Rewrite the items from the line with "The image size" up to and including the line with "(466, 412).", putting "screenshot size" in place of "image size" and changing nothing else. Leave the pictures out of your answer.

# Excerpted data
****

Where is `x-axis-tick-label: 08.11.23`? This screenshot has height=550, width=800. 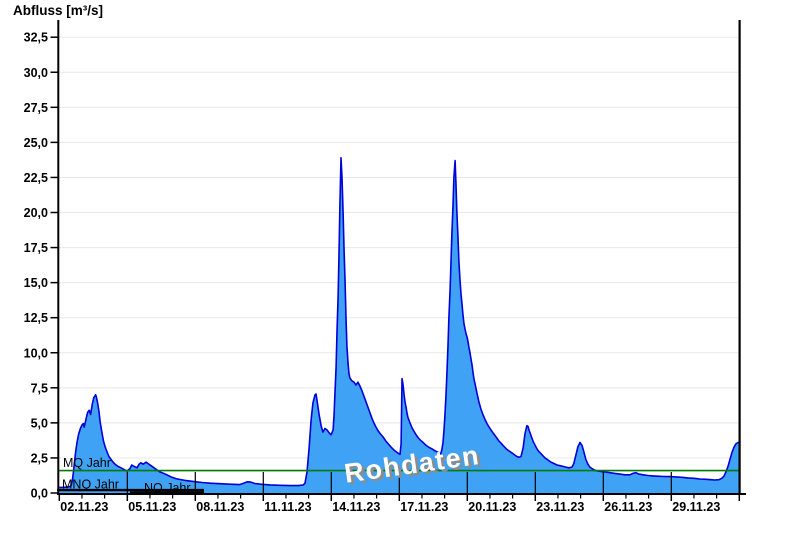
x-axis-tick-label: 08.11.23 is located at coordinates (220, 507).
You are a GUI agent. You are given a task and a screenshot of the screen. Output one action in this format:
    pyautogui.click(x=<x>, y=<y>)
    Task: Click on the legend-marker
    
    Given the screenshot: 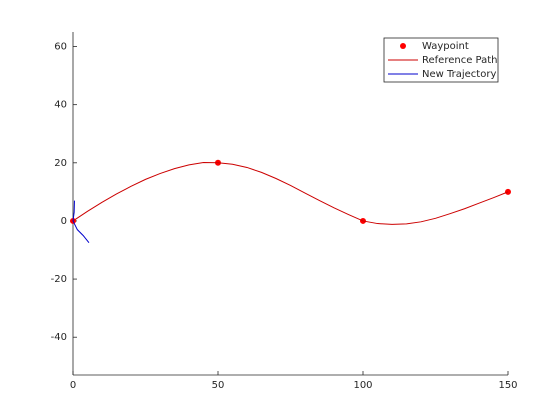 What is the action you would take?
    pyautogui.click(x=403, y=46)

****

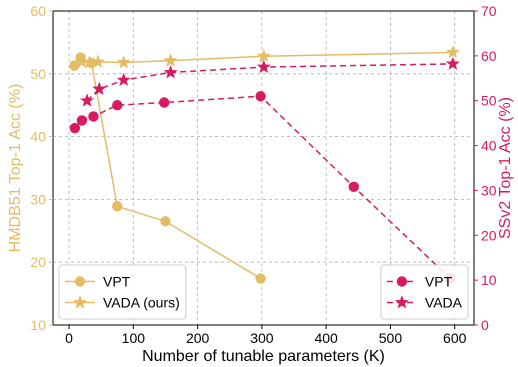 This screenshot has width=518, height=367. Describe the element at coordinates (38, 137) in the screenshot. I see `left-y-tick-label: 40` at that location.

****

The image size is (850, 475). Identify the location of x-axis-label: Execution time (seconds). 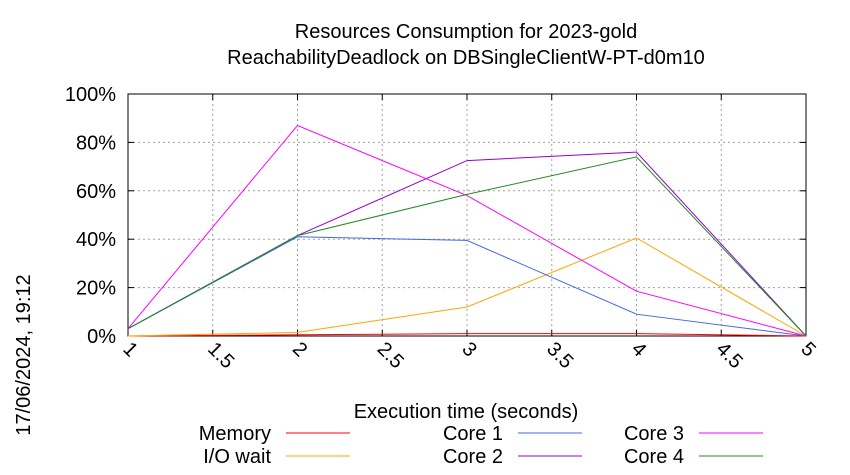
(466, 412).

****

# Output of the exercise
The screenshot size is (850, 475). Identify the location of x-axis-label: Execution time (seconds). 
(466, 412).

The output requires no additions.